Some months before we were married, I accompanied my husband (then my fiancé) to get his suit taken in. The tailor fussed and fretted, measured and pinned, and then, as we were leaving, said "You two, you look like you belong to each other."
I thought about how the tailor had said "belong to each other," rather than "belong together." For though I was in love, I didn't feel that I belonged to my fiancé at all. After all, I already belonged to someone—or rather, something—else: my family. My mom and dad, sisters and brother; not this adorable but veritable stranger whom I planned to spend the rest of my life with.
Indeed, it was my younger sister who tipped the balance, psychologically speaking, in favor of the man who is now my husband. The first time she met him, she took me aside and said: "I like him. He fits in with us."
She was right. He did fit in with us, and that was just one reason why our wedding day was such a happy one. But as I stood under the huppah (the wedding canopy in Jewish ceremonies), I waited for something to click, for that moment when I would be changed, different, married. For that moment when indeed I would "belong" to my new husband, and he to me. I waited all through the reception, and then all through our honeymoon, and then all through our first, hot summer together in a cramped sublet in Washington, DC. I waited all through our first, less-than-blissful year of marriage. The year during which, incidentally, I got pregnant with our first child, an event that took us by surprise, to say the least. Birds and bees aside, I wasn't ready. Moreover, I was nauseated, anxious, and homesick. I didn't feel that I even had a home; I fought with my husband (who didn't seem to understand me anymore), I wanted my mother, and I comforted myself with narcissistic daydreams about potential "back up" husbands, just in case the one I had now turned out to be a lemon.
And then the baby was born, an enchanting, utterly lovely creation, our sun and our moon. True, he cried a lot. And yes, at times I felt like his slave. It didn't matter: I had made him -- with a little help from old-what's-his-name.
Actually, it was the birth of our firstborn that forced me to face what I'd come to think of as my dual citizenship -- one in my family of origin, where the natives knew the words to a nonsense song I'd made up when I was 5, and the other in the country to which I'd emigrated, the place where my husband and I were the only two citizens. He and I now had living, crying, pooping proof of our union, and it was my husband, and only my husband, who knew about the new, secret me -- the one with the stretch marks, gas pains, leaking breasts, as well as a heart so swollen with maternal love that at times I couldn't speak.
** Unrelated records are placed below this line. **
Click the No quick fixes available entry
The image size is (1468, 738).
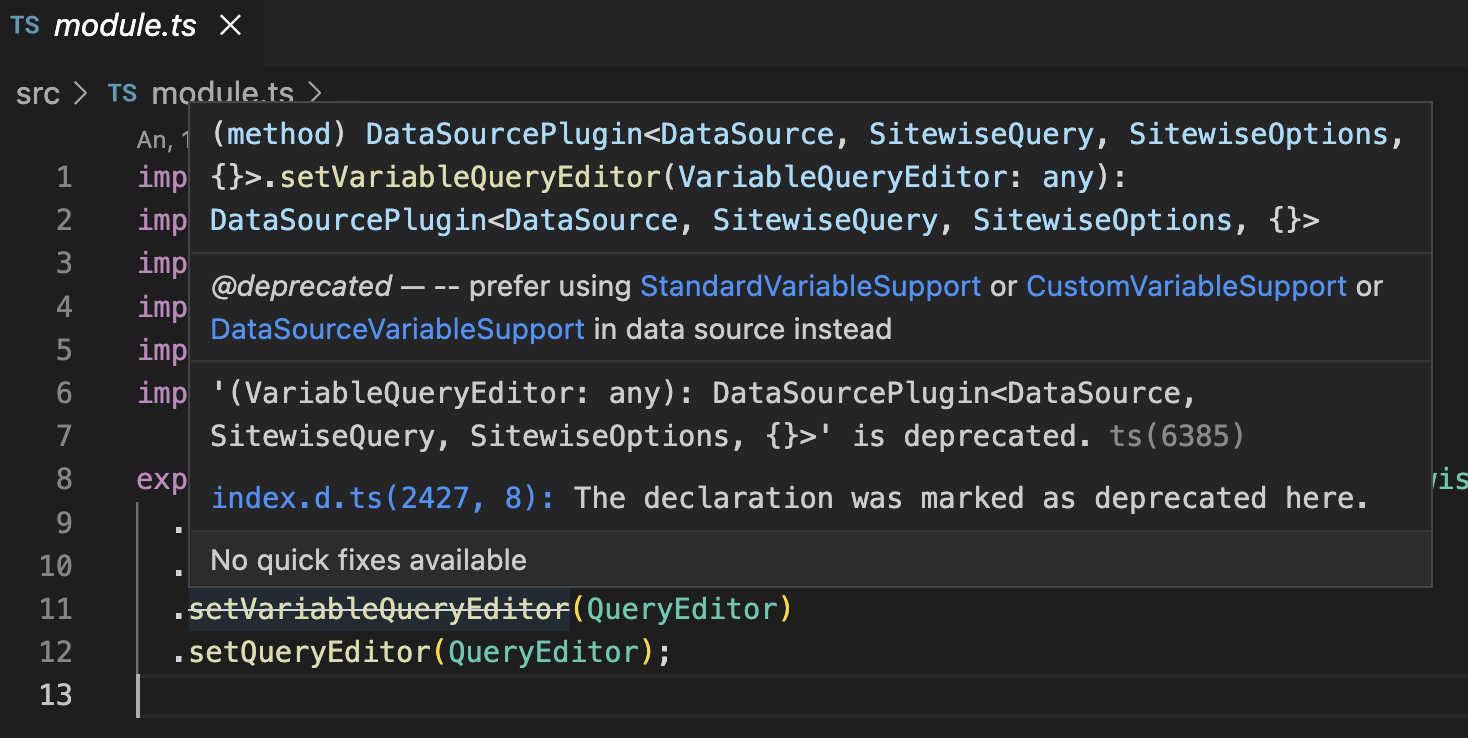370,560
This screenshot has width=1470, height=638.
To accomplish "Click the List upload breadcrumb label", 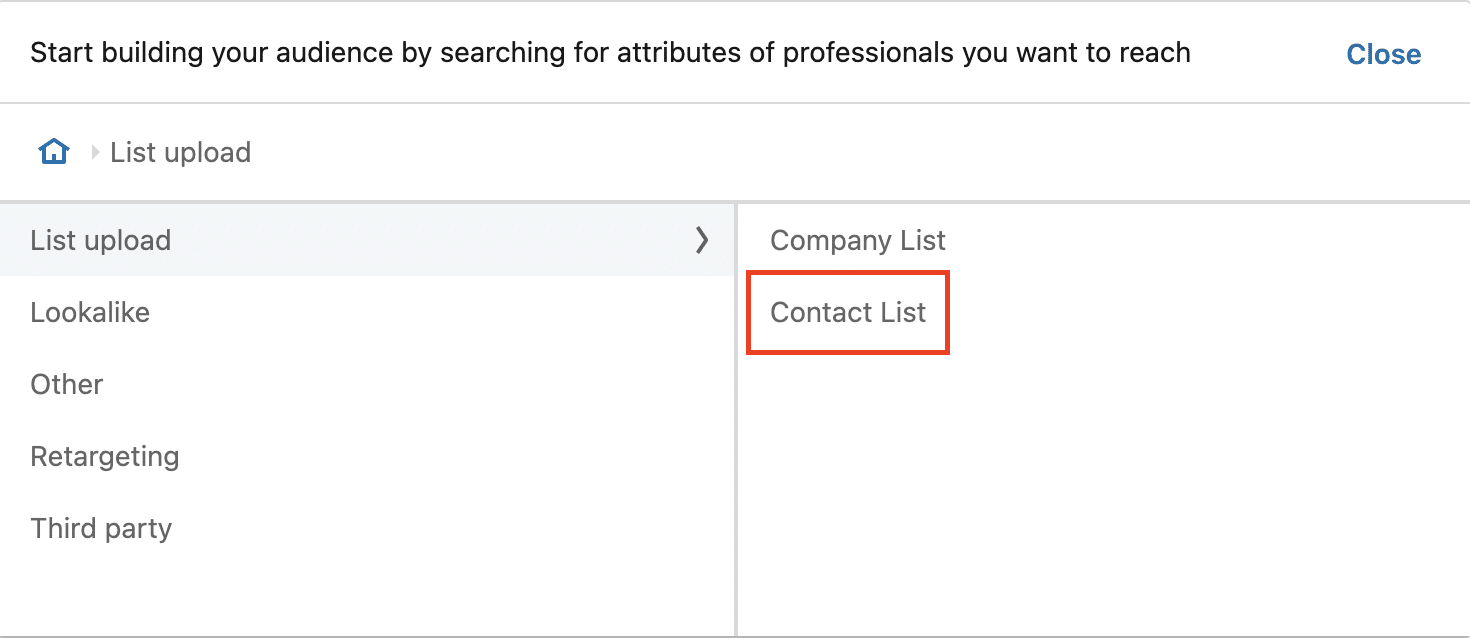I will point(180,153).
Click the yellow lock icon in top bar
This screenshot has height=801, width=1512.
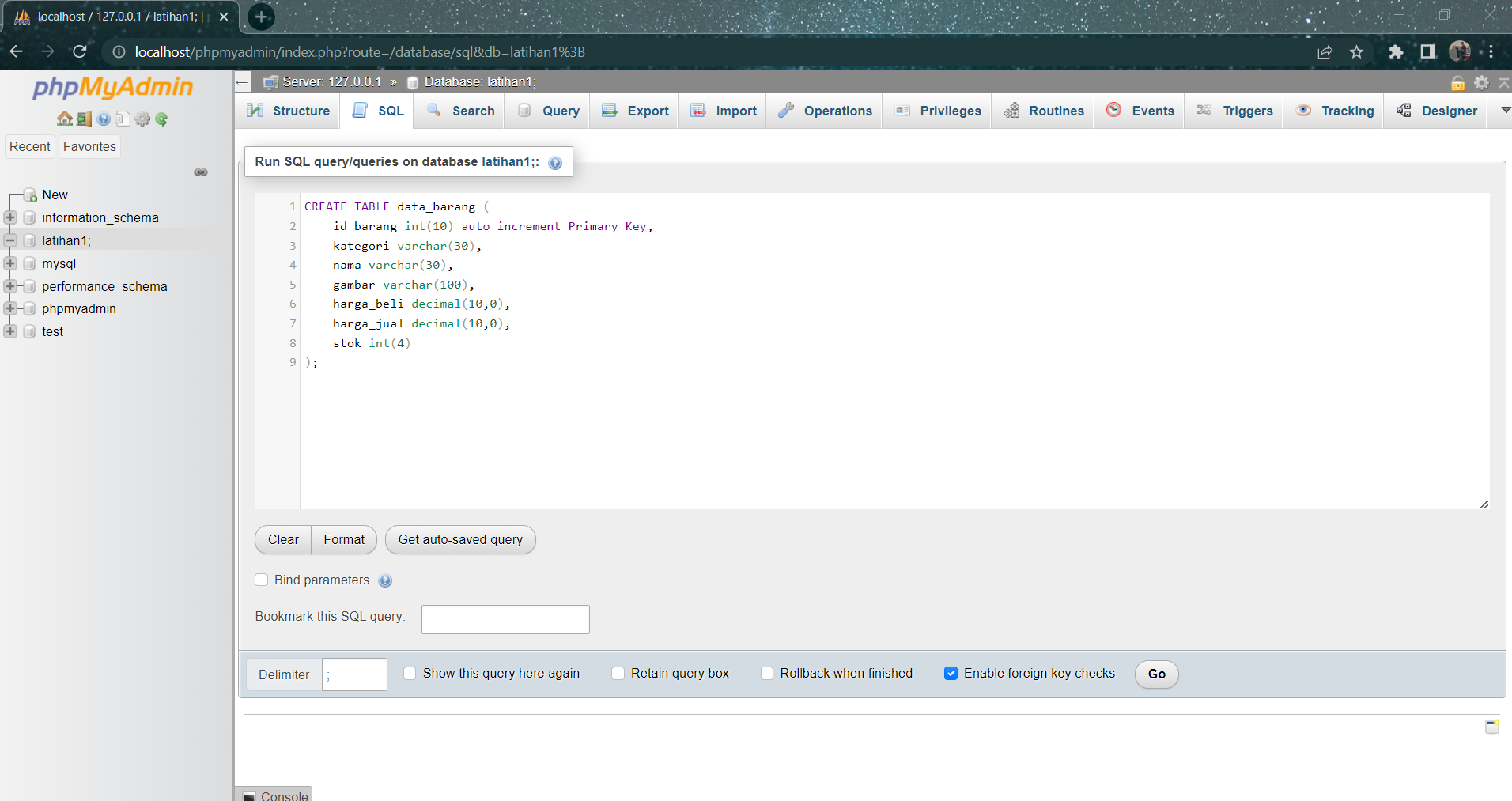(x=1457, y=82)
It was my parents, though, now enthusiastic grandparents, who made it clear that my husband and I were doing things differently from the way "we" did them. But just who were they talking about when they talked about "we"?
The truth is, I don't think my parents' occasional remarks would have bugged me had I felt entirely aligned with my husband. But -- though my commitment to our marriage never wavered -- I still found myself thinking that if, God forbid, something should happen to him, well, I'd still have my family.
Then, when our son was 4 and my marriage was 5, I gave birth to twins, a boy and a girl. Without my even being aware of it -- perhaps because I no longer had time to think -- I stopped worrying about that overly protective bunch in which I'd been spawned, and started feeling part of another authentic, exclusive, "we." Perhaps because it was my husband who helped me stay afloat in the chaos that had become our home, I stopped relying on my fantasy of returning to the nest. For one thing, he and I were now the no-longer-quite-so-young parents of three small children who, incidentally, thought that we were the entire universe.
More to the point, I adored our new, expanded family -- and more often than not I felt that I was the captain (and my husband, first mate) of a large and beautiful sailboat. True, our home life had become somewhat crowded and messy. And the noise level, at times, was astonishing. But it was my mess and my chaos -- in short, my family. Mine and my husband's, that is.
By the time we celebrated our twins' first birthdays, I felt stronger and more independent than I'd ever felt before. When my mother called to say that she'd be happy to make the kind of cake that "we" always had, I thanked her, but declined: I preferred my own recipe, straight from the box.
Recently Sam, my 9-year-old firstborn, looked up from his Cheerios and asked: "Who's your best friend, Mommy?" My answer? "Daddy."
For it is my husband, and only my husband, who has been my partner on the adventure of my adult life. As I looked at my son, I realized that everything about our lives -- from the minivan in the driveway to the jobs we'd settled into (that give both of us enough time with the kids) to the house we bought (with a big backyard) to the dumb, private jokes we repeatedly make -- were the direct result of the fact that we had become a family: a little corporation, headed by a partnership of two, belonging with each other, and to each other, together.
Jennifer Moses is a freelance writer.